▶ SUPPLIED PASSAGE
= Beginning of Section =
Yeah my GP also always takes the time with their patients, which often means sitting half an hour longer in the waiting room lol
My sister, who died in 1983 of cancer of the mouth (she did not smoke) at age 31, tried all the available treatments recommended by her doctors. Because she was young and hopeful. Finally her doctor told her that "no treatment" is also an option. My sister/hero said, "medicine is not an exact science" after going through a horrific ordeal trying desperately to save her life...
Thank you for caring.
People do not like that answer though, and quacks are fully ready to give them bullshit answers that they want to hear, answers that are blatant lies most of the time, and they will do it with a smile on their face.
Disadvantage of the NHS lack of resources, disadvantage of the private sector is the doctor has a profit motive for treatment
In general, when it comes to podcasters, many start out with good intentions because they see this medium as the ideal stage for broadcasting their ideas. But once they hit a certain milestone, like the number of viewers, downloads, or subscribers per month, which inevitably translates to ad revenue, they feel increasing pressure to continue to put out more content in order to keep their lifestyle (typically determined by money and fame), success, and viewership. Eventually, they run out of legitimate discussion topics and wander into quackery or extremes. I think this is an inevitable curse that falls upon anyone who tries to follow the professional-to-podcaster pipeline, but it's especially apparent with medical podcasters (and TH-camrs) who simply lack integrity. Exceptions apply, of course.
Disclaimer: I am skeptical of most medical/lifestyle quackery proliferating online.
Doc, your concern is absolutely valid, however I would implore you to recognize allopathic medicine is typically encountered by people as reactive to health conditions which leaves quite a gap in medicine and prescriptions for a healthy life.
Last year I had joint and nervous system issues that took me away from work for several months. After consulting many doctors they all left me empty-handed. I was left with the burden of navigating a whole heap of hogwash to find my own path to getting better.
= End of Section =
▶ TASK STATEMENT
Answer these from the comments above:
1. In what year did the sister die, and at what age?
2. What is named as the disadvantage of the private sector?
3. What issues took one writer away from work for several months last year?

▶ DATA SECTION
= Beginning of Section =
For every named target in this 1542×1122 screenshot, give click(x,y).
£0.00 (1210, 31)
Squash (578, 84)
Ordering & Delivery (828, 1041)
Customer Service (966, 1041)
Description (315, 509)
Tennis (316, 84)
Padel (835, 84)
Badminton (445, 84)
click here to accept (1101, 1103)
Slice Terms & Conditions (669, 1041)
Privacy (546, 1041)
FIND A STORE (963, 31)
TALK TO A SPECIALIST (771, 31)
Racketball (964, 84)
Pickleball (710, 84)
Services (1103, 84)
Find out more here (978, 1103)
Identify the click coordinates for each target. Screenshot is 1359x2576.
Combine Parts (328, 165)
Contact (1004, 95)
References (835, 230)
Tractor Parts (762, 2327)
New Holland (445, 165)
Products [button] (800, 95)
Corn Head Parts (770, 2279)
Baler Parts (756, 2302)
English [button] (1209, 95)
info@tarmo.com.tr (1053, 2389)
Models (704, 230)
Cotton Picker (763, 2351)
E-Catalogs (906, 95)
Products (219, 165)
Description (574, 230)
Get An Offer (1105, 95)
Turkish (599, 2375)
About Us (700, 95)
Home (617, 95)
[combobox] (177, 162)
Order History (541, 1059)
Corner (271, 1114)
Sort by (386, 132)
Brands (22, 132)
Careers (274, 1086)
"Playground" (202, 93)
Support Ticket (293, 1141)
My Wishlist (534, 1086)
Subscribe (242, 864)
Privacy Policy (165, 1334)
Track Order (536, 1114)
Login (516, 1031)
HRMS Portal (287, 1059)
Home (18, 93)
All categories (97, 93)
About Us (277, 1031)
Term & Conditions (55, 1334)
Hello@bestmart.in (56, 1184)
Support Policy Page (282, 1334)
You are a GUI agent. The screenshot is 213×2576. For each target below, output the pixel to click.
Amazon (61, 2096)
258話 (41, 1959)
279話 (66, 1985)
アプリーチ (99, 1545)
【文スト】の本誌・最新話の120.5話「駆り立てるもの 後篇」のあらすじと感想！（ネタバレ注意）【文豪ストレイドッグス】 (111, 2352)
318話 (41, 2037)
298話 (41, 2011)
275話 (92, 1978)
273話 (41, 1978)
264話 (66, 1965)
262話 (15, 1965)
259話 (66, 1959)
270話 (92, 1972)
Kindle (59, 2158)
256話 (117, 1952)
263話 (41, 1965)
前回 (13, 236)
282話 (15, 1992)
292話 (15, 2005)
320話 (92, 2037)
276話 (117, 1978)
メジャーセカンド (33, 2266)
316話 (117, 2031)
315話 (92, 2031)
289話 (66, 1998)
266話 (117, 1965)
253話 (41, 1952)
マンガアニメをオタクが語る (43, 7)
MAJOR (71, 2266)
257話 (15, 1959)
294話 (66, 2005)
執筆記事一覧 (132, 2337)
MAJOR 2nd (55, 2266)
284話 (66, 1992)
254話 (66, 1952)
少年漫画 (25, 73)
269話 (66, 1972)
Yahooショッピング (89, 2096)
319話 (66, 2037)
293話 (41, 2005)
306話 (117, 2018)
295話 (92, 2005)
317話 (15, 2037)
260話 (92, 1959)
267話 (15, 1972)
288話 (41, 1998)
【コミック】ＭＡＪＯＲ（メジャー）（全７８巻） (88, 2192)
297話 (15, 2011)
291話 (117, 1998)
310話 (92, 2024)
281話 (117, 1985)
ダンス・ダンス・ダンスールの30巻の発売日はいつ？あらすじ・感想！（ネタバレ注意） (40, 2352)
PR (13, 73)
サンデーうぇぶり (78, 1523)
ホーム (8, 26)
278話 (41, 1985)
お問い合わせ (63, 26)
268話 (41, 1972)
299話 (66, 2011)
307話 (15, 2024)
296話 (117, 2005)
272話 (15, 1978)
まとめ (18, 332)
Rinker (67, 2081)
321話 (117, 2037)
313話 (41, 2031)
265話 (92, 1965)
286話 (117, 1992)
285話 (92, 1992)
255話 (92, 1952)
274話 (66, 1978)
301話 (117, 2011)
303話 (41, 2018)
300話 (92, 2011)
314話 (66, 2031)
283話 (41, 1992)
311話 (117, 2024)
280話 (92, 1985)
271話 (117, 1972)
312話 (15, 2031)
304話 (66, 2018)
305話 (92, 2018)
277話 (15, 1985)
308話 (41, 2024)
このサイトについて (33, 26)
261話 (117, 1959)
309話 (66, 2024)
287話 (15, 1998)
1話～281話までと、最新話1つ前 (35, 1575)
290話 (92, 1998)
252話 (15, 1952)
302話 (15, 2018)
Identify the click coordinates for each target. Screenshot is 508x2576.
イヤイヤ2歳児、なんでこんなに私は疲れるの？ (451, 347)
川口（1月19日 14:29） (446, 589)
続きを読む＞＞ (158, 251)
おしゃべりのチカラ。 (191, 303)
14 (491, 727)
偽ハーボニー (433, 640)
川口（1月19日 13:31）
= End of Section =
▶ SOLUTION TO THIS PROBLEM
1. 1983, at age 31.
2. The doctor has a profit motive for treatment.
3. Joint and nervous system issues.